# Source:
** Start **

3. Hyperparameter tuning with Ray Tune#

Intro to Ray Tune#

Tune is a Python library for experiment execution and hyperparameter tuning at any scale.

Let’s take a look at a very simple example of how to use Ray Tune to tune the hyperparameters of our XGBoost model.

Getting started#

We start by defining our training function

def my_simple_model(distance: np.ndarray, a: float) -> np.ndarray:
    return distance * a

# Step 1: Define the training function
def train_my_simple_model(config: dict[str, Any]) -> None: # Expected function signature for Ray Tune
    distances = np.array([0.1, 0.2, 0.3, 0.4, 0.5])
    total_amts = distances * 10
    
    a = config["a"]
    predictions = my_simple_model(distances, a)
    rmse = np.sqrt(np.mean((total_amts - predictions) ** 2))

    tune.report({"rmse": rmse}) # This is how we report the metric to Ray Tune
Note: how the training function needs to accept a config argument. This is because Ray Tune will pass the hyperparameters to the training function as a dictionary.

Next, we define and run the hyperparameter tuning job by following these steps:

  1. Create a Tuner object (in our case named tuner)

  2. Call tuner.fit

# Step 2: Set up the Tuner
tuner = tune.Tuner(
    trainable=train_my_simple_model,  # Training function or class to be tuned
    param_space={
        "a": tune.randint(0, 20),  # Hyperparameter: a
    },
    tune_config=tune.TuneConfig(
        metric="rmse",  # Metric to optimize (minimize)
        mode="min",     # Minimize the metric
        num_samples=5,  # Number of samples to try
    ),
)

# Step 3: Run the Tuner and get the results
results = tuner.fit()
# Step 4: Get the best result
best_result = results.get_best_result()
best_result
best_result.config

So let’s recap what actually happened here ?

tuner = tune.Tuner(
    trainable=train_my_simple_model,  # Training function or class to be tuned
    param_space={
        "a": tune.randint(0, 20),  # Hyperparameter: a
    },
    tune_config=tune.TuneConfig(
        metric="rmse",  # Metric to optimize (minimize)
        mode="min",     # Minimize the metric
        num_samples=5,  # Number of samples to try
    ),
)

results = tuner.fit()

A Tuner accepts:

  • A training function or class which is specified by trainable

  • A search space which is specified by param_space

  • A metric to optimize which is specified by metric and the direction of optimization mode

  • num_samples which correlates to the number of trials to run

tuner.fit then runs multiple trials in parallel, each with a different set of hyperparameters, and returns the best set of hyperparameters found.

** End **

# Exercises:
A – According to the Ray Tune tutorial, in what form does Ray Tune pass the hyperparameters to the training function?
B – List everything the Ray Tune tutorial says a Tuner accepts.
C – Write a continuation of the Ray Tune tutorial, starting after its final sentence.
The records are not needed for anything here.

# Data section:
** Start **

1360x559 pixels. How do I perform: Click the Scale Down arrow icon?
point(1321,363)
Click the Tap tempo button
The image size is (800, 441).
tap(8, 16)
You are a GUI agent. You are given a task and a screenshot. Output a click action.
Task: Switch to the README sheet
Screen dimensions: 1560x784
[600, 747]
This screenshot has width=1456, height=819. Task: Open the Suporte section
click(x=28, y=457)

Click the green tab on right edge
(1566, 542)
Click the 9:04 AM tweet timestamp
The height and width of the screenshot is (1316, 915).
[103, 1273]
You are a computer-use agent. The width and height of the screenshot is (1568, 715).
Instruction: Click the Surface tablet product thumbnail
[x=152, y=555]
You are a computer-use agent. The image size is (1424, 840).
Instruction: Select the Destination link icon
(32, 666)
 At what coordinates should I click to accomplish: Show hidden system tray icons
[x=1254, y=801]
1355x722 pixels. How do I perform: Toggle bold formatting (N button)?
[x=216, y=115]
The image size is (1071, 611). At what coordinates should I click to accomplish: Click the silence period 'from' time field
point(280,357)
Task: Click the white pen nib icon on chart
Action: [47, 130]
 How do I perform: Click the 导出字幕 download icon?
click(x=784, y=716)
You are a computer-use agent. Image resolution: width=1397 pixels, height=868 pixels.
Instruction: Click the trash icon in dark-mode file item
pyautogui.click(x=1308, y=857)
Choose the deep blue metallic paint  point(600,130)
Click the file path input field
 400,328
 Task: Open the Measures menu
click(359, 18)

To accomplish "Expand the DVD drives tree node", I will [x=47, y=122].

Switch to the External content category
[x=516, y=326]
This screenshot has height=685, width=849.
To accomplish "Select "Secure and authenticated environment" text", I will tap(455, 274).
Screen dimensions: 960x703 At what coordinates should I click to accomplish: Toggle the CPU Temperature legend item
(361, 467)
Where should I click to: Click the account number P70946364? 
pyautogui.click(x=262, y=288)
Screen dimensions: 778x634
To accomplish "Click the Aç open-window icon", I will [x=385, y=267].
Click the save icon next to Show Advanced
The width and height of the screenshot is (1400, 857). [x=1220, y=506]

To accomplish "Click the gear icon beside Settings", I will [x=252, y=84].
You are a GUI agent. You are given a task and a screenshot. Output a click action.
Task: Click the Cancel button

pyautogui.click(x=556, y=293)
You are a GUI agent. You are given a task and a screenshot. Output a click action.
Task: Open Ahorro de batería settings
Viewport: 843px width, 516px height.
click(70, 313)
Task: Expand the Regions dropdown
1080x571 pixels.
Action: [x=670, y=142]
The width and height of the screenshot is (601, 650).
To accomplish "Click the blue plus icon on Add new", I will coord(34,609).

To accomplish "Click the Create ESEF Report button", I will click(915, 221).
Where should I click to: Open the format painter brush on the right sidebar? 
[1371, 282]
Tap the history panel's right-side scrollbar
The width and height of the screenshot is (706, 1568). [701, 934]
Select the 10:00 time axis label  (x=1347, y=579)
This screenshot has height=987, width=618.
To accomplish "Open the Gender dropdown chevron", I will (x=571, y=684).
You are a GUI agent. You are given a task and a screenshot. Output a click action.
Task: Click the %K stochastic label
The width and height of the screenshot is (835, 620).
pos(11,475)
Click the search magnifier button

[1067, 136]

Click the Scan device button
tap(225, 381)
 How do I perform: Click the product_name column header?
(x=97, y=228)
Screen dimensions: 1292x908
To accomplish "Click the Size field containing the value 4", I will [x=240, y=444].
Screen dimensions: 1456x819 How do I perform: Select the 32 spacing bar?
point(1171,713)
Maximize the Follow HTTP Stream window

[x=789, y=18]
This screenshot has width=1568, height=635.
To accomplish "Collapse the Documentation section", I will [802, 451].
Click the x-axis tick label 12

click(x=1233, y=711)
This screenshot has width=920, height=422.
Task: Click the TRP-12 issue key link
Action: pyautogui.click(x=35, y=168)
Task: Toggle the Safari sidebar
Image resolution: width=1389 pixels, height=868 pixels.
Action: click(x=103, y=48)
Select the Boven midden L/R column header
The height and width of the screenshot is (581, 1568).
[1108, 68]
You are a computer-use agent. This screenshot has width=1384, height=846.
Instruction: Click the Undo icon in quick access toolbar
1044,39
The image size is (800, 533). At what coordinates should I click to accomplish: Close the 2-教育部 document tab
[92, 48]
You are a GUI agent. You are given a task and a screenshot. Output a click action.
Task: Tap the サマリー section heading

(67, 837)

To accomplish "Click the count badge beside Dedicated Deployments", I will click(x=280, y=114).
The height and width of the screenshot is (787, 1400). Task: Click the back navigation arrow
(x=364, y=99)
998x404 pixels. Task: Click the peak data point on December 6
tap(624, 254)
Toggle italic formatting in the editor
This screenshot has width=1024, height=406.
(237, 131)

** End **

# Written answers:
A – As a dictionary, through the function's config argument.

B –
- A training function or class, specified by trainable
- A search space, specified by param_space
- A metric to optimize, specified by metric, and the direction of optimization, mode
- num_samples, which correlates to the number of trials to run

C –
Diving deeper into Ray Tune concepts#

You might be wondering:

  • How does the tuner allocate resources to trials?

  • How does it decide how to tune - i.e. which trials to run next?

    • e.g. A random search, or a more sophisticated search algorithm like a bayesian optimization algorithm.

  • How does it decide when to stop - i.e. whether to kill a trial early?

    • e.g. If a trial is performing poorly compared to other trials, it perhaps makes sense to stop it early (successive halving, hyperband)

It turns out that by default:

  • Each trial will run in a separate process and consume 1 CPU core.

  • Ray Tune uses a search algorithm to decide which trials to run next.

  • Ray Tune uses a scheduler to decide if/when to stop trials, or to prioritize certain trials over others.

Here is the same code with the default settings for Ray Tune explicitly specified.

tuner = tune.Tuner(
    # This is how to specify resources for your trainable function
    trainable=tune.with_resources(train_my_simple_model, {"cpu": 1}),
    param_space={"a": tune.randint(0, 20)},
    tune_config=tune.TuneConfig(
        mode="min",
        metric="rmse",
        num_samples=5, 
        # This search algorithm is a basic variation (i.e random/grid search) based on parameter space
        search_alg=tune.search.BasicVariantGenerator(), 
        # This scheduler is very simple: no early stopping, just run all trials in submission order
        scheduler=tune.schedulers.FIFOScheduler(), 
    ),
)
results = tuner.fit()

Below is a diagram showing the relationship between the different Ray Tune components we have discussed.

To learn more about the key tune concepts, you can visit the Ray Tune documentation here.

Here is the same experiment table annotated.

Exercise#

Lab activity: Finetune a linear regression model.

Given the below code to train a linear regression model from scratch:

def train_linear_model(lr: float, epochs: int) -> None:
    x = np.array([0, 1, 2, 3, 4])
    y = x * 2
    w = 0
    for _ in range(epochs):
        loss = np.sqrt(np.mean((w * x - y) ** 2))
        dl_dw = np.mean(2 * x * (w * x - y)) 
        w -= lr * dl_dw
        print({"rmse": loss})

# Hint: Step 1 update the function signature

# Hint: Step 2 Create the tuner object
tuner = tune.Tuner(...)

# Hint: Step 3: Run the tuner
results = tuner.fit()

Use Ray Tune to tune the hyperparameters lr and epochs.

Perform a search using the optuna.OptunaSearch search algorithm with 5 samples over the following ranges:

  • lr: loguniform(1e-4, 1e-1)

  • epochs: randint(1, 100)

# Write your code here
Click here to view the solution
def train_linear_model(config) -> None:
    epochs = config["epochs"]
    lr = config["lr"]
    x = np.array([0, 1, 2, 3, 4])
    y = x * 2
    w = 0
    for _ in range(epochs):
        loss = np.sqrt(np.mean((w * x - y) ** 2))
        dl_dw = np.mean(2 * x * (w * x - y))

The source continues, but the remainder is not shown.